Na terça-feira, 12 de setembro, trabalhadores da Meta iniciaram um protesto em diversos escritórios nos EUA, expressando descontentamento com a implementação de um software que monitora os movimentos do mouse nos computadores.

Condições de trabalho em pauta

Os demonstrantes distribuíram panfletos em locais como salas de reunião e em máquinas de venda automática, incentivando colegas a assinar uma petição online contra a nova ferramenta de rastreamento.

Os panfletos contêm questionamentos como “Não quer trabalhar na Fábrica de Extração de Dados dos Funcionários?” e fazem referência à próxima demissão de cerca de oito mil funcionários, o que representa 10% da força de trabalho da empresa.

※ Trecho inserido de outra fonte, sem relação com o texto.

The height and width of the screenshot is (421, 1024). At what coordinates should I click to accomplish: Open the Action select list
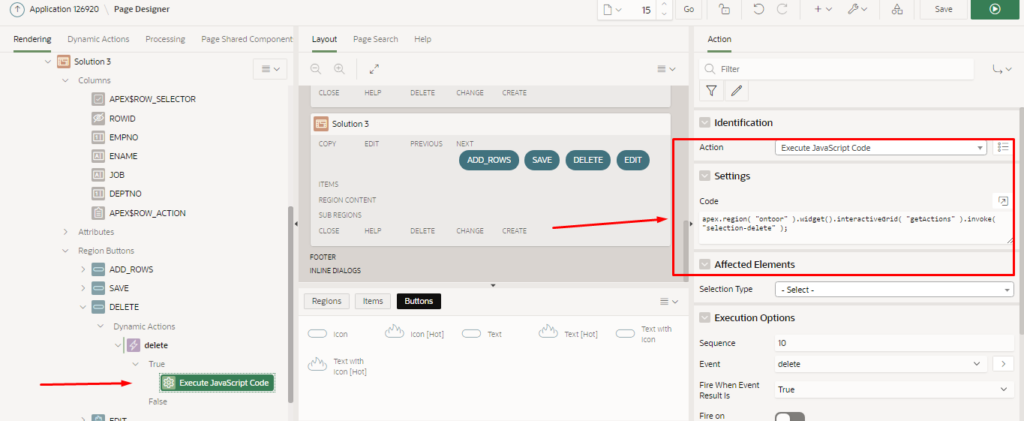pyautogui.click(x=880, y=147)
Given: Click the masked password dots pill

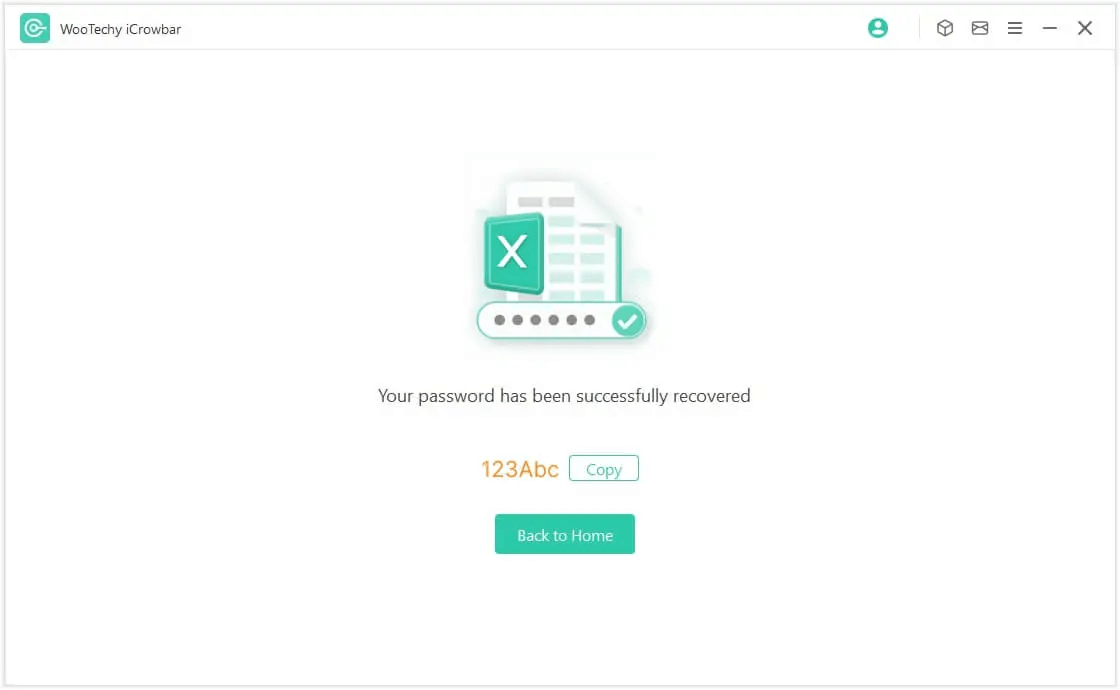Looking at the screenshot, I should coord(561,320).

Em resposta às críticas, Andy Stone, porta-voz da Meta, defendeu a tecnologia afirmando que o rastreamento é necessário para entender como os usuários interagem com os computadores. Ao mesmo tempo, os panfletos lembram que os trabalhadores têm direito legal à organização e à melhoria das condições laborais, conforme a Lei Nacional de Relações Trabalhistas dos EUA.

No Reino Unido, empregados da Meta também iniciaram uma campanha de sindicalização devido a preocupações semelhantes sobre monitoramento e instabilidade no trabalho, destacando a pressão enfrentada enquanto a administração busca desenvolver tecnologias de inteligência artificial.